走ったは走った。命がかかっている訳だから、当然死に物狂いで走った。だがどうだろう、全く疲れもしないのに、ただっ広い部屋を少し走り回るだけで男共は床にへたり込み、息を荒げていた。
あ、特訓って本当に逃げる特訓で、能力の特徴って戦闘力を奪うってことか... そもそも元が無職だからか、体力の無い男たちが多いのか。紛らわしすぎるだろリリーさんよ...
男共を振り切って余裕が出来たので辺りを見渡してみると、部屋の中心でリリーがナイフを器用に投げて遊んでいるのが伺える。その様子から察するに、四天王は倒せたようだった。
俺の役目は雑魚敵の処理で終わってしまったか... 結局能力は発動しなかったし、ただ走って男共の注意を引き付けただけだ。
「おーいリリー!こっちは終わったぞ!」
だが、リリーは遊んでいたナイフを突然上に投げてしまい、飛び上がろうとする。だが思ったより飛べなかったようで、床にある何かを睨みつける。
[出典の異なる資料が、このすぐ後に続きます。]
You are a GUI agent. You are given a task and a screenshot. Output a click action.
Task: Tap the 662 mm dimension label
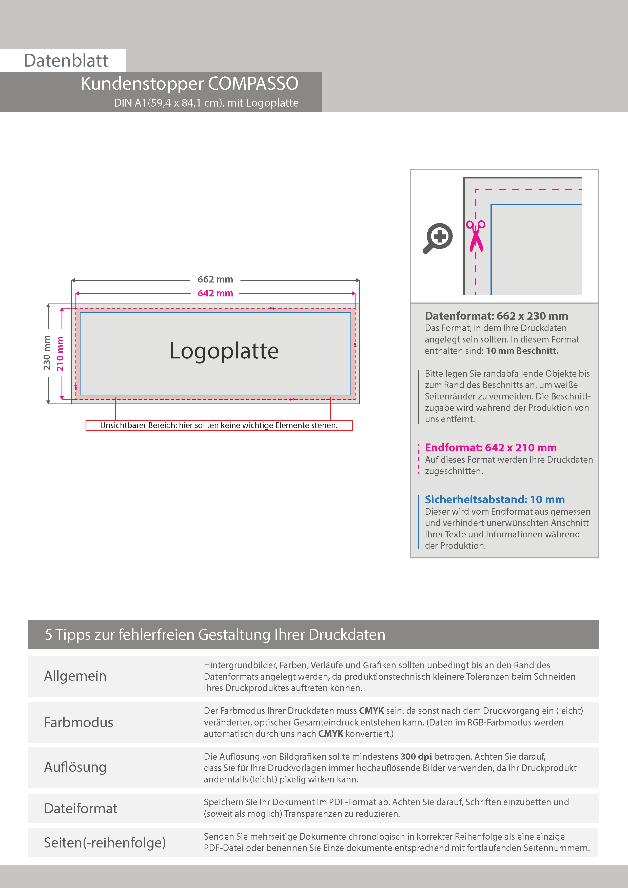(215, 279)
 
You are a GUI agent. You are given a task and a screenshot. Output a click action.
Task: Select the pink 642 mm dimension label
(215, 293)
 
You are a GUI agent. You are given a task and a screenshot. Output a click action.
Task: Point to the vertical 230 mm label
(47, 353)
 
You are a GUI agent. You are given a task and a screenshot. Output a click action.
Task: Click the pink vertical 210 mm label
(60, 353)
下に敵がいるようだった。足手まといになるかもしれないが走って助けに向かう。上半身を床下から出した魔物を見て直感が告げる、あいつは強い。
「両手で掴みました。放しませんよ?直に触れば鍵のかかる速度は段違いです」
「くっ!」
鍵!?まさかあいつが四天王なのか?スキンヘッドの男はただの小ボスか?いや、そんなことよりもリリーの自制心が失われたら負ける!
慌てて駆け出すが距離は遠い。リリーみたいな速度で走れるわけじゃないし、タイランのような体力の消耗度外視の走りは出来ない。でも、リリーを助けないと、たどり着かないと、最初の中ボスで全滅してしまう!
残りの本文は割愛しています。